Pairwise linkage disequilibrium, haplotype blocks and recombination hot spots provide only a partial description of the patterns of dependences and independences between the allelic states at proximal loci. On the gross scale, where recombination and spatial relationships dominate, the associations can be reasonably described in these terms. However, on the fine scale of current high density maps the mutation process is also important and creates associations between loci which are independent of the physical ordering and which can not be summarized with pairwise measures of association.
Graphical modeling provides a standard statistical framework for characterizing precisely this sort of complex stochastic data. While graphical models are often used in situations where assumptions lead naturally to specific models, it is less well known that estimation of graphical models is also a developed field.

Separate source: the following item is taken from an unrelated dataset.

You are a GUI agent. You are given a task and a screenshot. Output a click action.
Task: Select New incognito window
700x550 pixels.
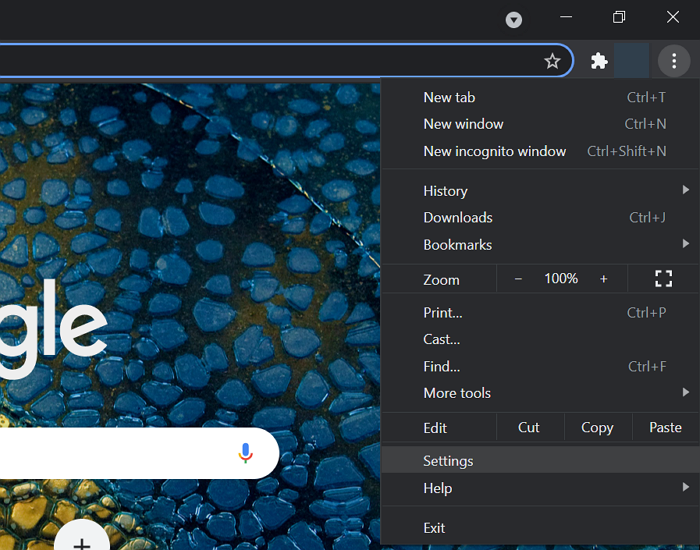(x=494, y=151)
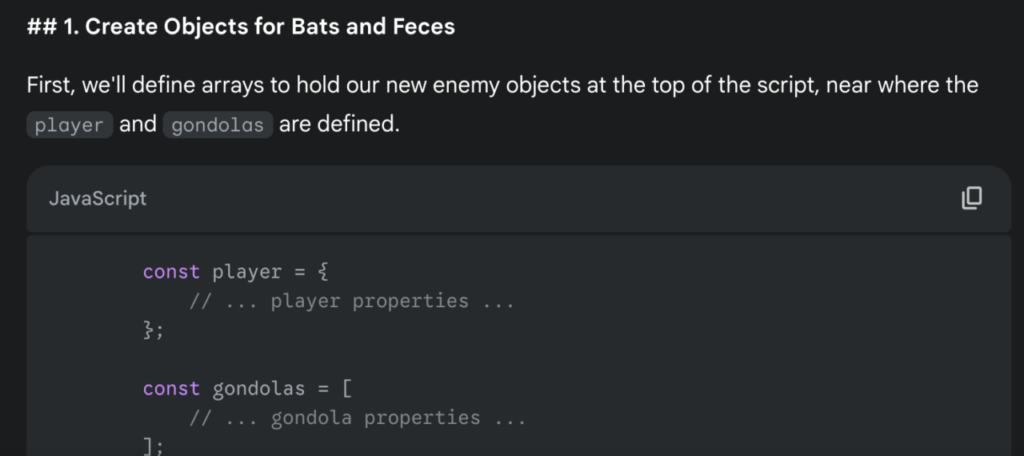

We show how decomposable graphical models can be fitted to dense genetic data. The objective function is the maximized log likelihood for the model penalized by a multiple of the model's degrees of freedom. Simulated annealing is used to find good solutions. The great potential of this approach is that categorical phenotypes can be included in the same analysis and association with polymorphisms assessed jointly with the inter locus associations. We illustrate our method and its potential with phenotypic data on sex, prostate cancer and genotypic data from 25 loci in the ELAC2 gene. The results contain third and fourth order locus interactions and show that at this density of markers linkage disequilibrium is not related to physical distance in a simple monotonic fashion. Graphical models provide more flexibility to express these features of the joint distribution of alleles than do simple monotonic functions connecting physical and genetic maps.